WORK REQUIRED: The records must be returned word for word.
● ● ●
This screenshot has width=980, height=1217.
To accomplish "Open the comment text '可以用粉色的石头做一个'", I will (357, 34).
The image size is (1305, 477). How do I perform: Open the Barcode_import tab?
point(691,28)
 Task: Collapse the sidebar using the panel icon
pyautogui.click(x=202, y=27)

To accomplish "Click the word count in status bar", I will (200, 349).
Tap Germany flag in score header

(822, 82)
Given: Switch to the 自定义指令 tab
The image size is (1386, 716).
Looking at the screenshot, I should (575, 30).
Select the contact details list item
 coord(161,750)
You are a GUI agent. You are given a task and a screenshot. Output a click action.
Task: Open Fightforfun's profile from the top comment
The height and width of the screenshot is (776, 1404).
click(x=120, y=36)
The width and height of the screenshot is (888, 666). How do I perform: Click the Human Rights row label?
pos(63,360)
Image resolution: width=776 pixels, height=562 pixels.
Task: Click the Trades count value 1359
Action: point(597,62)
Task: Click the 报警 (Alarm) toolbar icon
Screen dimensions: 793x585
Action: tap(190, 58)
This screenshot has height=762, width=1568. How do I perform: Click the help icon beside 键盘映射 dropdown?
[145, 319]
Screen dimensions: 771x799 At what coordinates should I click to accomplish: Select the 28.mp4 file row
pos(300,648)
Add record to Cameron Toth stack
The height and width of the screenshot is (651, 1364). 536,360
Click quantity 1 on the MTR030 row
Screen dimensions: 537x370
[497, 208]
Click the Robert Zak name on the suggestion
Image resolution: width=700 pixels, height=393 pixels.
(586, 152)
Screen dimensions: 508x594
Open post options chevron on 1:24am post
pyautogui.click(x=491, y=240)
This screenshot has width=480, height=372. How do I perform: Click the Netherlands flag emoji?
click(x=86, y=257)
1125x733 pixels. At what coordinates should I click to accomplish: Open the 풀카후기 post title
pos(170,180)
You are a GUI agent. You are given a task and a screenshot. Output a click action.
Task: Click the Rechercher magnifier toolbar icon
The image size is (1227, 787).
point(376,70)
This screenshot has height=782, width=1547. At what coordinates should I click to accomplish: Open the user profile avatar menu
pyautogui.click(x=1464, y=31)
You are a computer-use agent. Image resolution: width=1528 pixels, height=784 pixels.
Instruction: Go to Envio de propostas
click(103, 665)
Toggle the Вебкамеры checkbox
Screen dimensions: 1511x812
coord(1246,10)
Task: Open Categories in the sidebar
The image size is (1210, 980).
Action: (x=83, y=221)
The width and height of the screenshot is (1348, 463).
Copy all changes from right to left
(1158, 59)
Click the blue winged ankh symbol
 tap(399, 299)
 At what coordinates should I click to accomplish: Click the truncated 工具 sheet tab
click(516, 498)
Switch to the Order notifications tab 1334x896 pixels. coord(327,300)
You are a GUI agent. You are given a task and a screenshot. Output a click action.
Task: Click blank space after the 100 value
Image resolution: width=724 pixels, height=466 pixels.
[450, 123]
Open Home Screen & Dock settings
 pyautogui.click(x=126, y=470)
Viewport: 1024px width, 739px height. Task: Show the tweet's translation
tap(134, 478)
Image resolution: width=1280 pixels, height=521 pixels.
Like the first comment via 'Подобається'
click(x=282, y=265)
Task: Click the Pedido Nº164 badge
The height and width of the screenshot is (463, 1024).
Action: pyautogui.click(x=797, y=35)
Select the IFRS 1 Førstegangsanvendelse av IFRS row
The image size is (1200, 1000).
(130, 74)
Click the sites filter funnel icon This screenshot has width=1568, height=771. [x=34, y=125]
● ● ●
EXERCISE ANSWER:
This screenshot has width=980, height=1217.
To accomplish "Open the comment text '可以用粉色的石头做一个'", I will (357, 34).
The image size is (1305, 477). How do I perform: Open the Barcode_import tab?
point(691,28)
 Task: Collapse the sidebar using the panel icon
pyautogui.click(x=202, y=27)

To accomplish "Click the word count in status bar", I will (200, 349).
Tap Germany flag in score header

(822, 82)
Given: Switch to the 自定义指令 tab
The image size is (1386, 716).
Looking at the screenshot, I should (575, 30).
Select the contact details list item
 coord(161,750)
You are a GUI agent. You are given a task and a screenshot. Output a click action.
Task: Open Fightforfun's profile from the top comment
The height and width of the screenshot is (776, 1404).
click(x=120, y=36)
The width and height of the screenshot is (888, 666). How do I perform: Click the Human Rights row label?
pos(63,360)
Image resolution: width=776 pixels, height=562 pixels.
Task: Click the Trades count value 1359
Action: point(597,62)
Task: Click the 报警 (Alarm) toolbar icon
Screen dimensions: 793x585
Action: tap(190, 58)
This screenshot has height=762, width=1568. How do I perform: Click the help icon beside 键盘映射 dropdown?
[145, 319]
Screen dimensions: 771x799 At what coordinates should I click to accomplish: Select the 28.mp4 file row
pos(300,648)
Add record to Cameron Toth stack
The height and width of the screenshot is (651, 1364). 536,360
Click quantity 1 on the MTR030 row
Screen dimensions: 537x370
[497, 208]
Click the Robert Zak name on the suggestion
Image resolution: width=700 pixels, height=393 pixels.
(586, 152)
Screen dimensions: 508x594
Open post options chevron on 1:24am post
pyautogui.click(x=491, y=240)
This screenshot has width=480, height=372. How do I perform: Click the Netherlands flag emoji?
click(x=86, y=257)
1125x733 pixels. At what coordinates should I click to accomplish: Open the 풀카후기 post title
pos(170,180)
You are a GUI agent. You are given a task and a screenshot. Output a click action.
Task: Click the Rechercher magnifier toolbar icon
The image size is (1227, 787).
point(376,70)
This screenshot has height=782, width=1547. At what coordinates should I click to accomplish: Open the user profile avatar menu
pyautogui.click(x=1464, y=31)
You are a computer-use agent. Image resolution: width=1528 pixels, height=784 pixels.
Instruction: Go to Envio de propostas
click(103, 665)
Toggle the Вебкамеры checkbox
Screen dimensions: 1511x812
coord(1246,10)
Task: Open Categories in the sidebar
The image size is (1210, 980).
Action: (x=83, y=221)
The width and height of the screenshot is (1348, 463).
Copy all changes from right to left
(1158, 59)
Click the blue winged ankh symbol
 tap(399, 299)
 At what coordinates should I click to accomplish: Click the truncated 工具 sheet tab
click(516, 498)
Switch to the Order notifications tab 1334x896 pixels. coord(327,300)
You are a GUI agent. You are given a task and a screenshot. Output a click action.
Task: Click blank space after the 100 value
Image resolution: width=724 pixels, height=466 pixels.
[450, 123]
Open Home Screen & Dock settings
 pyautogui.click(x=126, y=470)
Viewport: 1024px width, 739px height. Task: Show the tweet's translation
tap(134, 478)
Image resolution: width=1280 pixels, height=521 pixels.
Like the first comment via 'Подобається'
click(x=282, y=265)
Task: Click the Pedido Nº164 badge
The height and width of the screenshot is (463, 1024).
Action: pyautogui.click(x=797, y=35)
Select the IFRS 1 Førstegangsanvendelse av IFRS row
The image size is (1200, 1000).
(130, 74)
Click the sites filter funnel icon This screenshot has width=1568, height=771. [x=34, y=125]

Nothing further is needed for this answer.